→ **TASK OBJECTIVE**
The reply should hold only the lines from the one with "Tap the charging" through the end of the data, each given exactly.
****************************************
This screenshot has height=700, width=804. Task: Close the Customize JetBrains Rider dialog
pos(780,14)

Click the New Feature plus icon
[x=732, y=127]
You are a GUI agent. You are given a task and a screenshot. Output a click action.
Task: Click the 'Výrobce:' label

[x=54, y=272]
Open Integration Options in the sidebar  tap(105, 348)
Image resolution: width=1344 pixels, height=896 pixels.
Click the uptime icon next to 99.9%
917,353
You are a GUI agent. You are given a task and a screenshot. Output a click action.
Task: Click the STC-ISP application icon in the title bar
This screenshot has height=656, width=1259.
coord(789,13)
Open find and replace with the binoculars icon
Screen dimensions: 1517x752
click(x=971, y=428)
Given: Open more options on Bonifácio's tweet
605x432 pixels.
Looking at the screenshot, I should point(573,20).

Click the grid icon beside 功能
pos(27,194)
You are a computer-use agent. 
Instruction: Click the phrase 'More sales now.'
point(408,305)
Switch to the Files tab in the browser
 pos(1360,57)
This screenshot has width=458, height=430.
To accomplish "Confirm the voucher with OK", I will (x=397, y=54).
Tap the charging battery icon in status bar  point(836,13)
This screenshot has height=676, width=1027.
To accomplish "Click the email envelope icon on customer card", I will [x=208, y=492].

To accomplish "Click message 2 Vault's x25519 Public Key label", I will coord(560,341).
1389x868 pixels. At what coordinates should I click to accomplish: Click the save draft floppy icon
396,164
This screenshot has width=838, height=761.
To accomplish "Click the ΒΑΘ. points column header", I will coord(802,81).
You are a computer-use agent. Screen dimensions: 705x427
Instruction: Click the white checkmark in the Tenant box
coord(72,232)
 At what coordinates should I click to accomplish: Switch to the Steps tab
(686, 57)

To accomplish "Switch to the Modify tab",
****************************************
→ **REPLY TO THE TASK**
Tap the charging battery icon in status bar  point(836,13)
This screenshot has height=676, width=1027.
To accomplish "Click the email envelope icon on customer card", I will [x=208, y=492].

To accomplish "Click message 2 Vault's x25519 Public Key label", I will coord(560,341).
1389x868 pixels. At what coordinates should I click to accomplish: Click the save draft floppy icon
396,164
This screenshot has width=838, height=761.
To accomplish "Click the ΒΑΘ. points column header", I will coord(802,81).
You are a computer-use agent. Screen dimensions: 705x427
Instruction: Click the white checkmark in the Tenant box
coord(72,232)
 At what coordinates should I click to accomplish: Switch to the Steps tab
(686, 57)

To accomplish "Switch to the Modify tab",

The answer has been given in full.